- Passage provided
--- START ---
[IPython-dev] Qt/Curses interfaces future: results of the weekend mini-sprint (or having fun with 0mq)

Barry Wark barrywark at gmail.com
Tue Mar 23 19:32:27 EDT 2010


Congratulations Brian and Fernando! This is a huge advance for UI
integration (and possible for parallel ipython as well).

Having written several two-process UI/kernel systems, I suspect that
the direction things are heading will make it quite easy to implement
a UI frontend for the kernel using modern UI toolkits (e.g. Qt, Cocoa,
WPF, etc.)

I suppose this new paradigm brings to the fore the ongoing discussion
of protocol for communication between frontend and the kernel. As this
could affect format for a persistent "notebook" format (it would be
nice to be able to send a notebook or notebook section to the kernel),
it might be worth considering the two issues together. The previous
discussion settled, I think, leaning towards an XML notebook. Assuming
an entity that describes a block of python code, the UI->kernel
message could be an XML-serialized block and the response could be the
corresponding XML-serialized output. The other possibility is to
separate notebook format (XML) from UI<->kernel protocol. In this
case, something like Google's protocol buffers make sense. These
protocol buffer messages are somewhat easier (and much faster) to work
with from many languages than XML, but are not as easily human
readable (if at all) and would add yet an other non-stdlib dependency.
Just starting the discussion...

Looking forward to hacking some UIs,
Barry



On Tue, Mar 23, 2010 at 3:05 PM, Brian Granger <ellisonbg at gmail.com> wrote:
> All,
>
> As Fernando has summarized our work very well. I too am very excited
> about this development.  One thing that I don't think Fernando
> mentioned is that stdout/stderr and Out (displayhook) are all handled
> asynchronously AND broadcast to all users.
--- END ---
- Collected data
--- START ---
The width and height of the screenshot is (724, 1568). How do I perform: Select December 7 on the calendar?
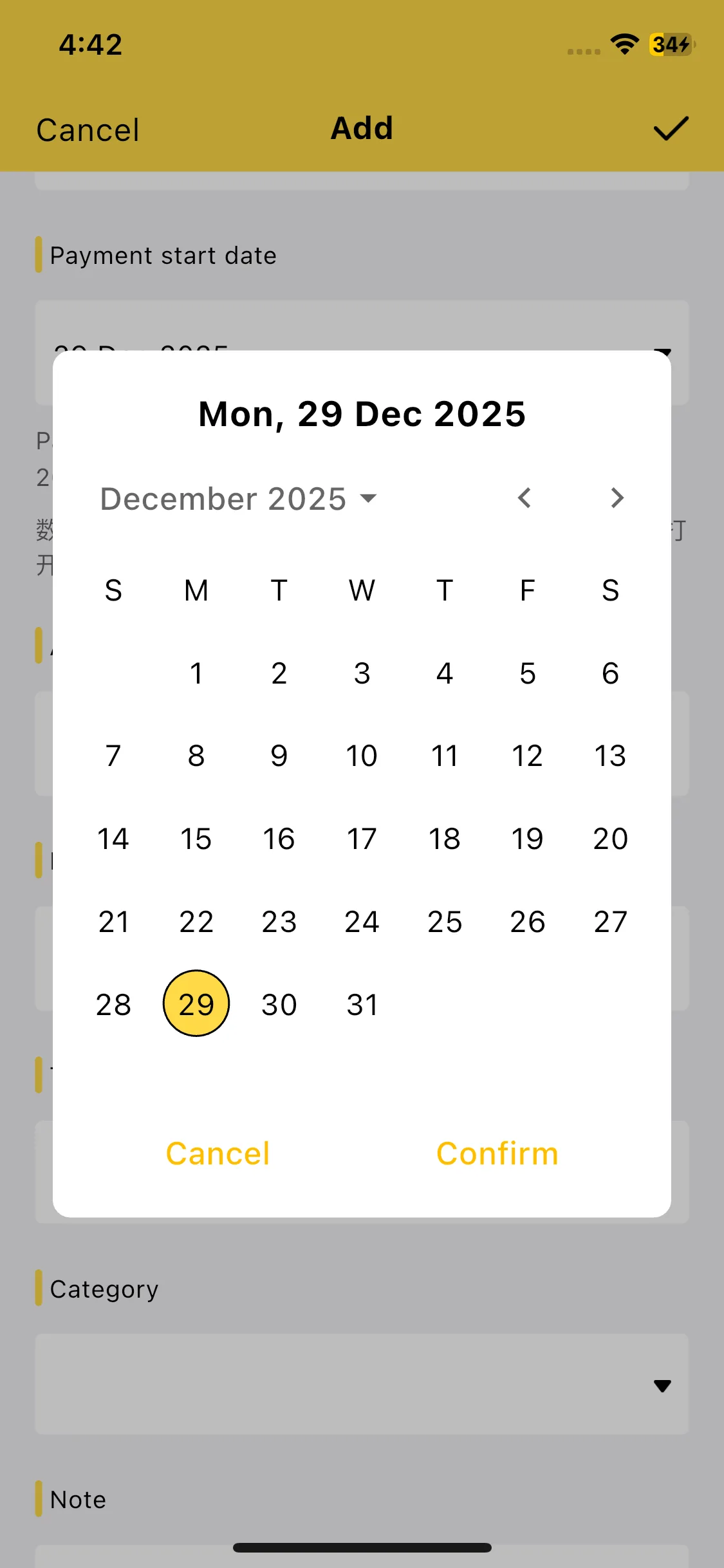click(113, 756)
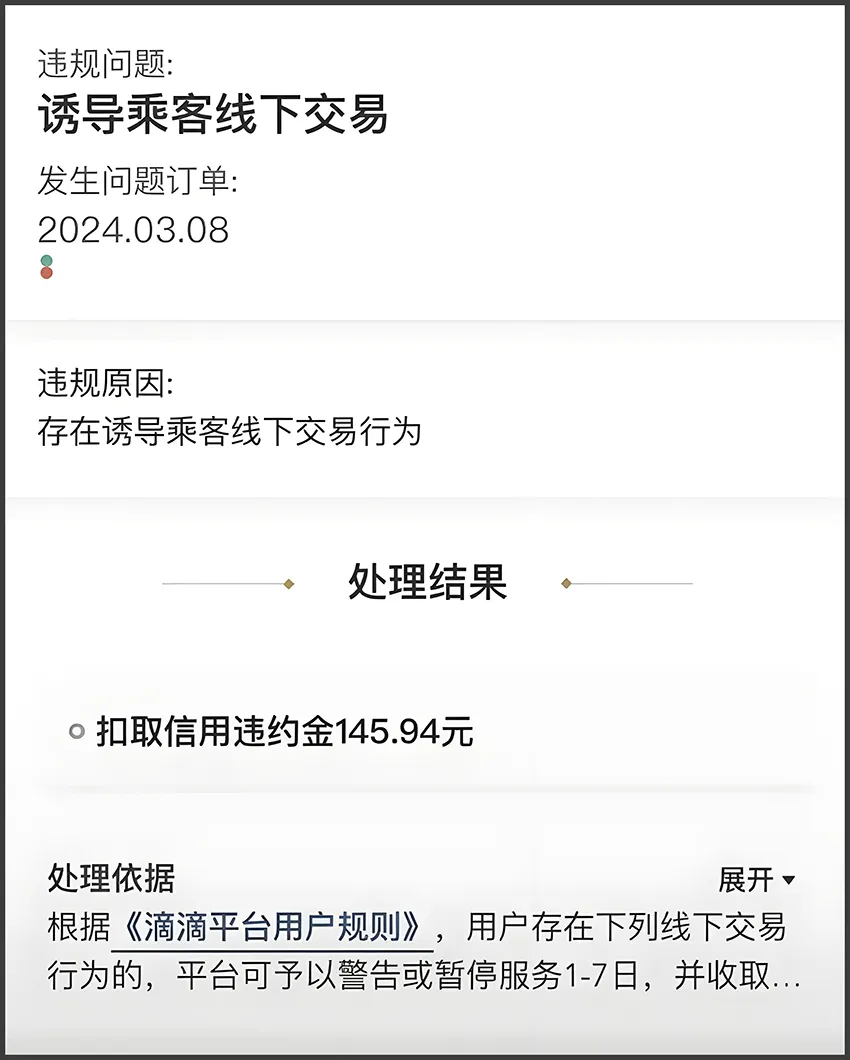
--- END ---
- Exercise goal
Reproduce word for word the span of the mailing-list message above that runs from "On Tue, Mar" up to and including "to all users.".

- Final result
On Tue, Mar 23, 2010 at 3:05 PM, Brian Granger <ellisonbg at gmail.com> wrote:
> All,
>
> As Fernando has summarized our work very well. I too am very excited
> about this development.  One thing that I don't think Fernando
> mentioned is that stdout/stderr and Out (displayhook) are all handled
> asynchronously AND broadcast to all users.